WeatherBug bought by xAd to enable location-based predictive marketing
WeatherBug brings 20 million new users that the company will see several times a day.
I spoke with xAd CEO Dipanshu Sharma about the acquisition and the rationale behind it. He said that WeatherBug will bring xAd 20 million new users that the company will see several times a day. Accordingly it will now have new first party location data and location history data from all these users. Previously the company received most of its location data from ad calls.
WeatherBug users spend roughly 25 minutes with the site/app on average. The company also brings IoT sensor data from ten thousand private weather stations.
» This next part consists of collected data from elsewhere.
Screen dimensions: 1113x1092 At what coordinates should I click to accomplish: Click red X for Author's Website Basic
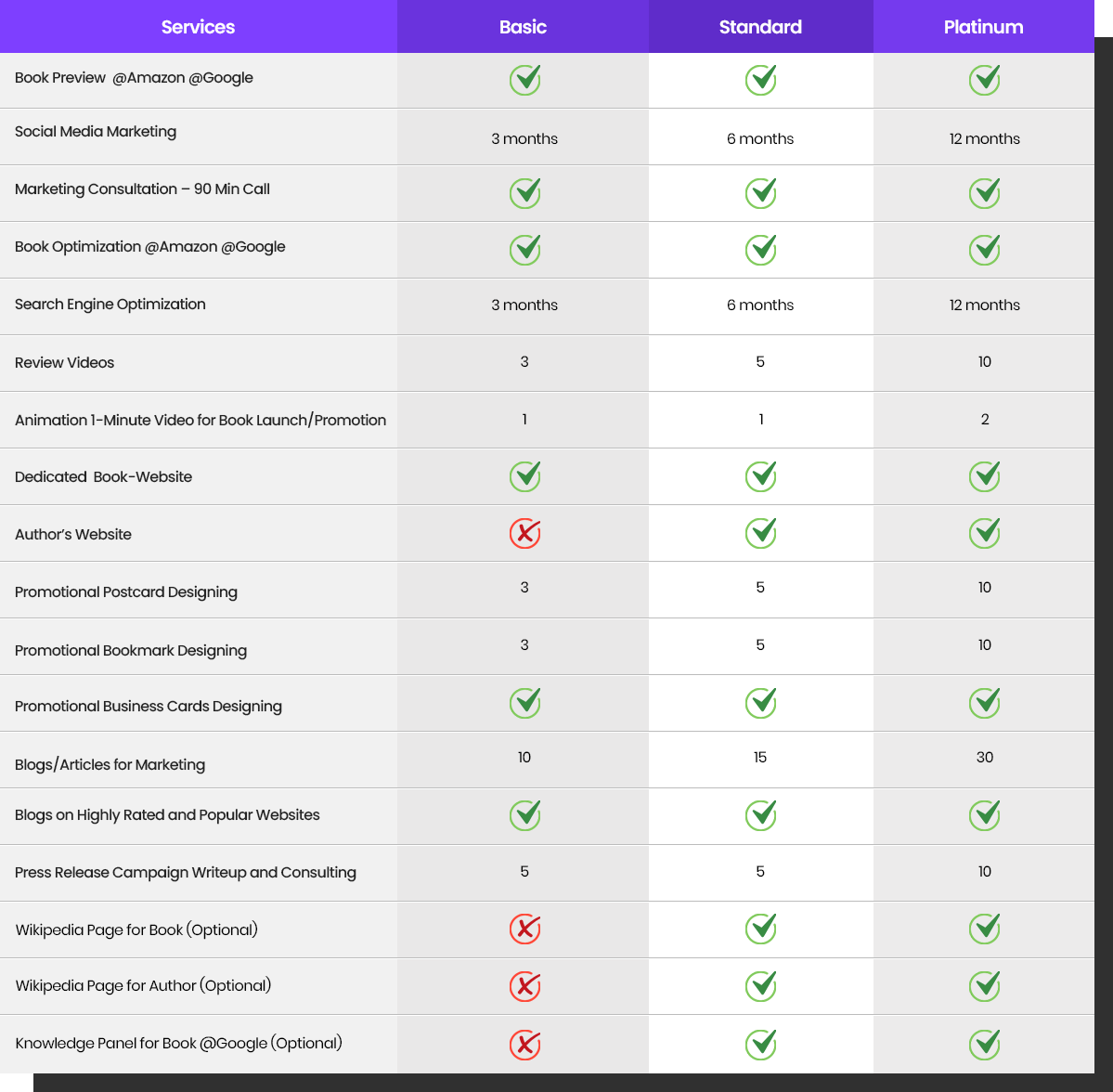pos(524,533)
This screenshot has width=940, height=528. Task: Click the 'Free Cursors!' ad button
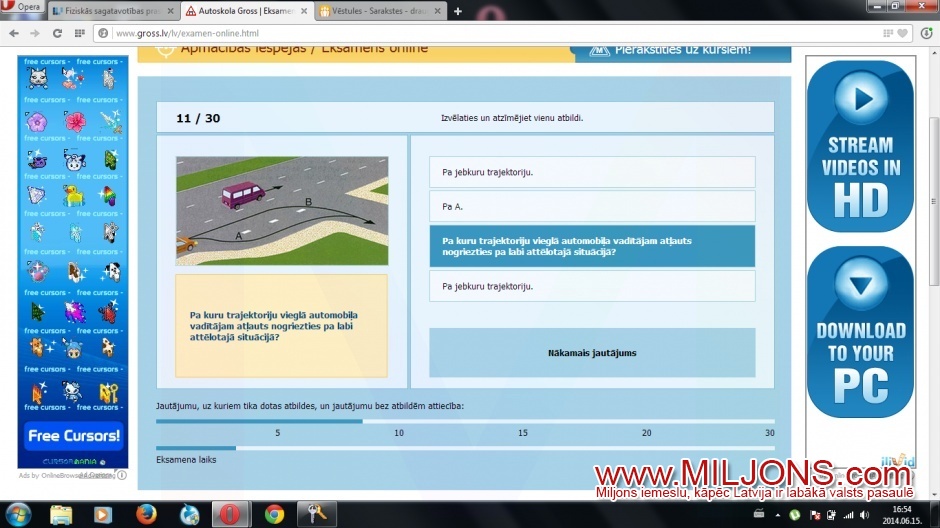coord(74,436)
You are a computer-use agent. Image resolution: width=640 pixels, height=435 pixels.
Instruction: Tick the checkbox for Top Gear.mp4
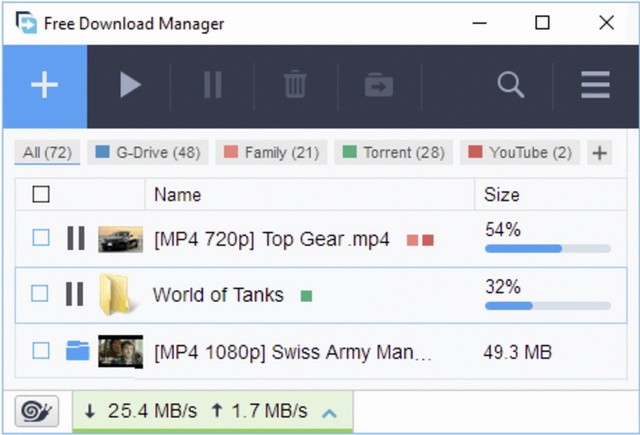point(41,238)
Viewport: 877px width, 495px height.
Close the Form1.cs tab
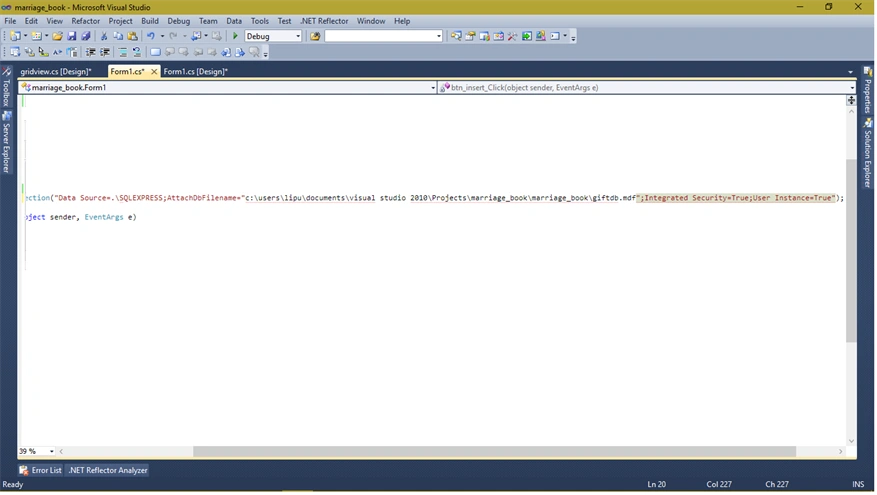154,72
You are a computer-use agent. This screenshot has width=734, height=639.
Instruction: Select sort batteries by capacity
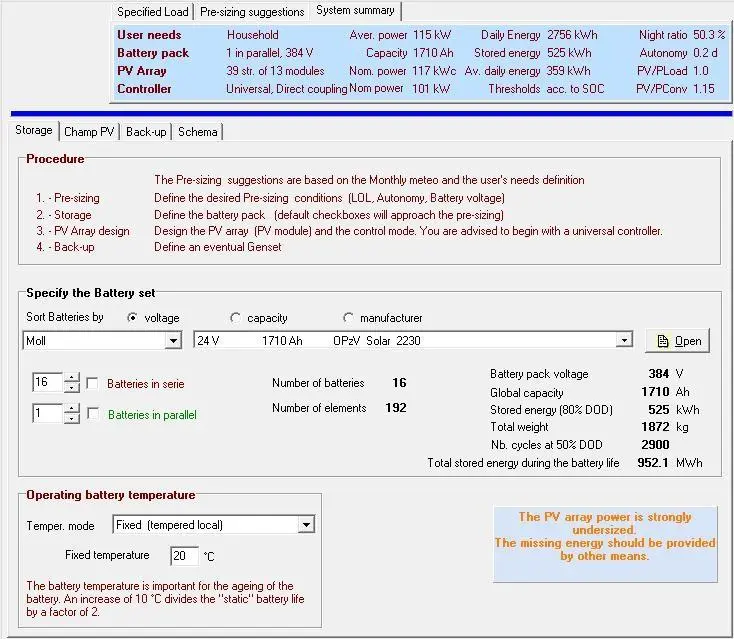tap(236, 318)
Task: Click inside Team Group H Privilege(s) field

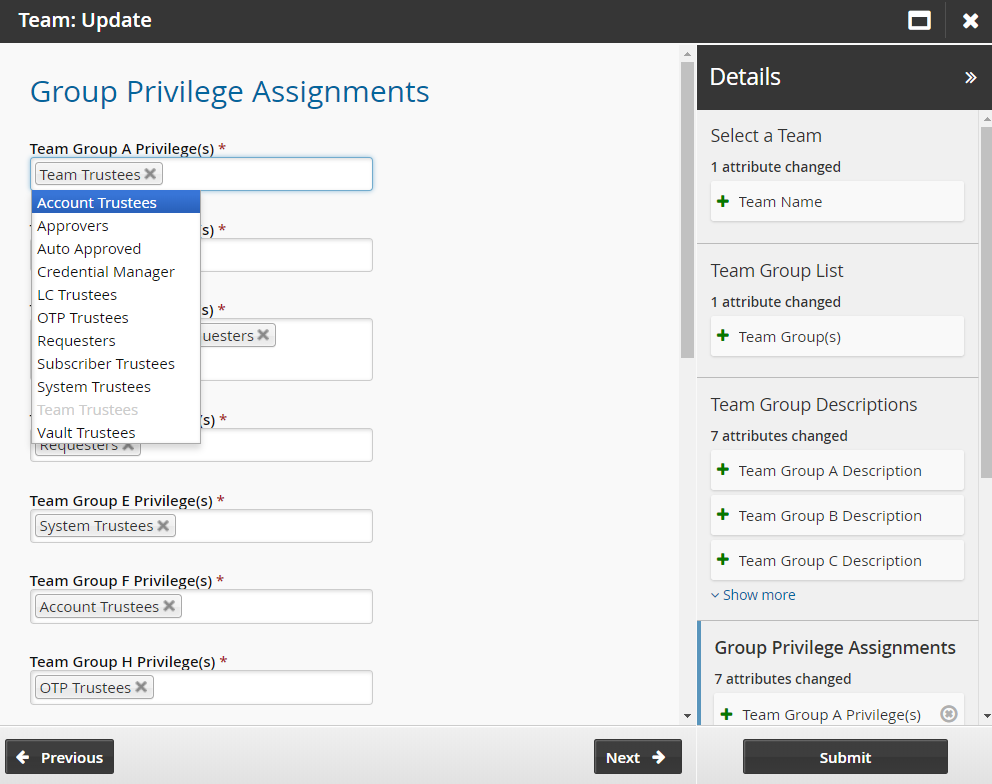Action: click(x=260, y=688)

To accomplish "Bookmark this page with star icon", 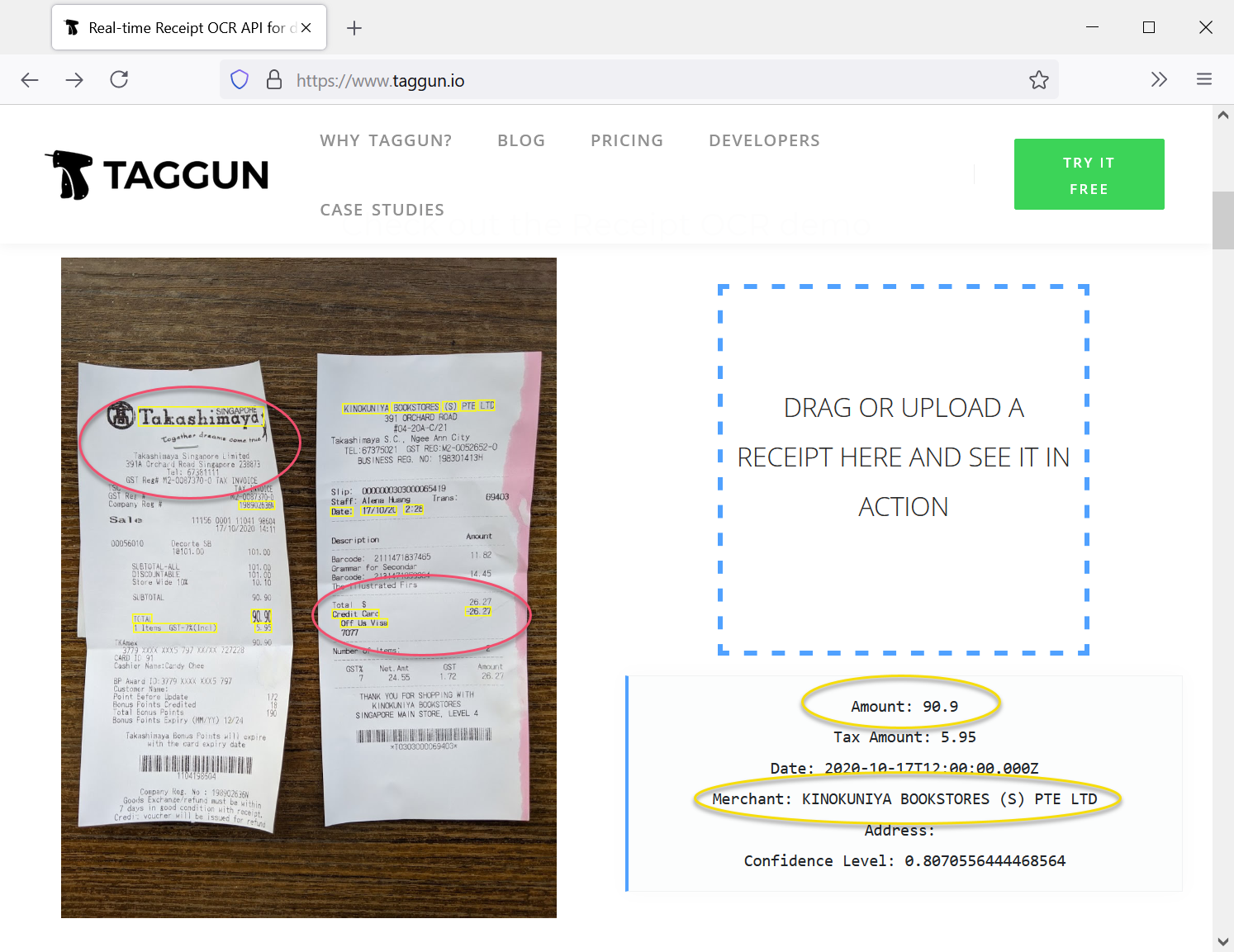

WeatherBug’s app is #2 in App Store and a top ten weather app on Google Play.
Checking the weather is one of the top three digital activities that people do daily. In addition, weather is a category, like maps, where users willingly trade their location for information.
The new WeatherBug location data will also help xAd’s machine learning improve according to Sharma, who goes by “D.” This in turn will enable new predictive marketing capabilities. In the relatively near future, xAd’s models will be able to predict where consumers are going based on their real-world foot-traffic patterns.
“With more location data we can predict when you’re going to be ‘there’ and improve the relevance of advertising,” said Sharma. “To do [prediction] with a high degree of accuracy, you need lots of data. The more we see users the more accurate we’re going to be; you can’t do this just with ad requests,” he explained. “This acquisition will take us to the next level.”
Not long ago the company introduced a product called “GeoBlocks,” which offers, among other things, lookalike modeling around brand or store affinity, using location. It’s based on visitation data from 750 million devices and 100 million points of interest in North America, the UK and Asia. The new acquisition supplements that in the US with more accurate first-party data.
Location has become a “real world cookie.” And because of its utility and versatility, location data offer, in the words of PlaceIQ CEO Duncan McCall, a platform or “horizontal enabling technology” that can deliver a range of insights and information about audiences, competitive intelligence, attribution and business operations.